The impact of these persistent changes can be viewed in the context of changes in the behavior of buyers or the operations of sellers that cause a shift in the demand curve or the supply curve, respectively. In the case of the new availability of a close substitute for an existing product, we would expect the demand curve to shift to the left, indicating that at any market price for the existing good, demand will be less than it was prior to introduction of the substitute. As another example, consider the supply curve for gasoline after an increase in the price of crude oil. Since the cost of producing a gallon of gasoline will increase, the marginal cost of gasoline will increase at any level of production and the result will be an upward shift in the supply curve.

It is often of interest to determine the impact of a changing factor on the market equilibrium. Will the equilibrium quantity increase or decrease? Will the equilibrium price increase or decrease? Will the shift in the equilibrium point be more of a change in price or a change in quantity? The examination of the impact of a change on the equilibrium point is known in economics as comparative statics.

In the case of a shifting demand curve, since the supply curve is generally upward sloping, a shift of the demand curve either upward or to the right will result in both a higher equilibrium price and equilibrium quantity. Likewise, a shift in the demand curve either downward or to the left will usually result in a lower equilibrium price and a lower equilibrium quantity. So in response to the introduction of a new substitute good where we would expect a leftward shift in the demand curve, both the equilibrium price and quantity for the existing good can be expected to decrease (see Figure 6.5).

Whether a shift in the demand curve results in a greater relative change in the equilibrium price or the equilibrium quantity depends on the shape of the supply curve. If the supply curve is fairly flat, or elastic, the change will be primarily in the equilibrium quantity (see Figure 6.6). An elastic supply curve means that a small change in price typically results in a greater response in the provided quantity. If the supply curve is fairly vertical, or inelastic, the change in equilibrium will be mostly seen as a price change (see Figure 6.7).

The shift is generally in terms of the quantity when the supply curve is elastic.

The shift is generally in terms of the price when the supply curve is inelastic.

A shift in the supply curve has a different effect on the equilibrium. Because the demand curve is generally downward sloping, a shift in the supply curve either upward or to the left will result in a higher equilibrium price and a lower equilibrium quantity. However, a shift in the supply either downward or to the right will result in a lower equilibrium price and a higher equilibrium quantity.

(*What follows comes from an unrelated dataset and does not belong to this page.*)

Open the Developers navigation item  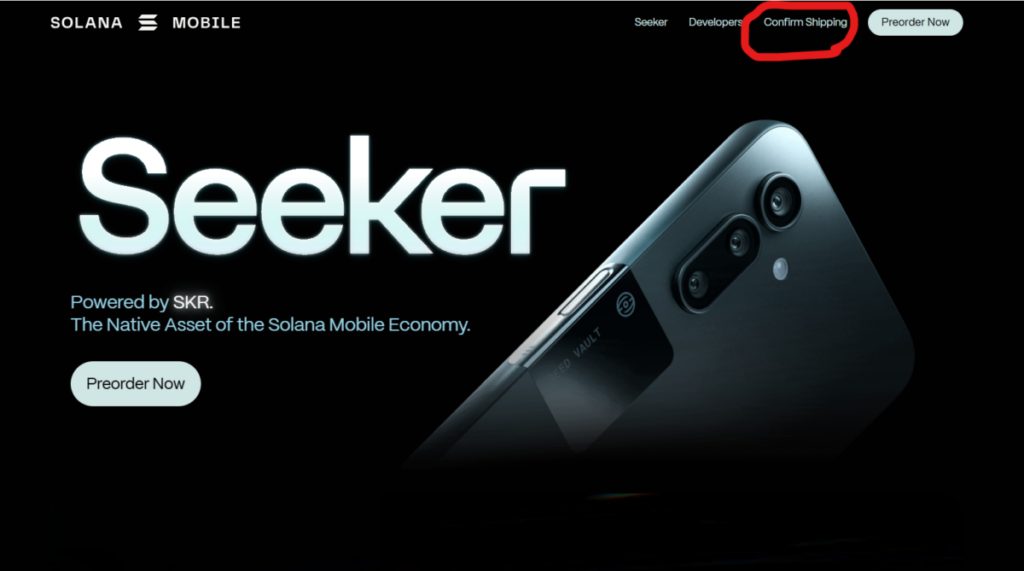[x=715, y=22]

So for the example of the gasoline market where the supply curve shifts upward, we can expect prices to rise and the quantity sold to decrease (see Figure 6.8).

The shape of the demand curve dictates whether a shift in the supply curve will result in more change in the equilibrium price or the equilibrium quantity. With a demand curve that is flat, or elastic, a shift in supply curve will change the equilibrium quantity more than the price (see Figure 6.9). With a demand curve that is vertical, or inelastic, a shift in the supply curve will change the equilibrium price more than the equilibrium quantity (see Figure 6.10).

The characterization of a demand curve as being elastic or inelastic corresponds to the measure of price elasticity that was discussed in Chapter 3. Recall from the discussion of short-run versus long-run demand that in the short run, customers are limited in their options by their consumption patterns and technologies. This is particularly true in the case of gasoline consumption. Consequently, short-run demand curves for gasoline tend to be very inelastic. As a result, if changing crude oil prices results in an upward shift in the supply curve for gasoline, we should expect the result to be a substantial increase in the price of gasoline and only a fairly modest decrease in the amount of gasoline consumed.

The shift is generally in terms of the quantity when the demand curve is elastic.

The shift is generally in terms of the price when the demand curve is inelastic.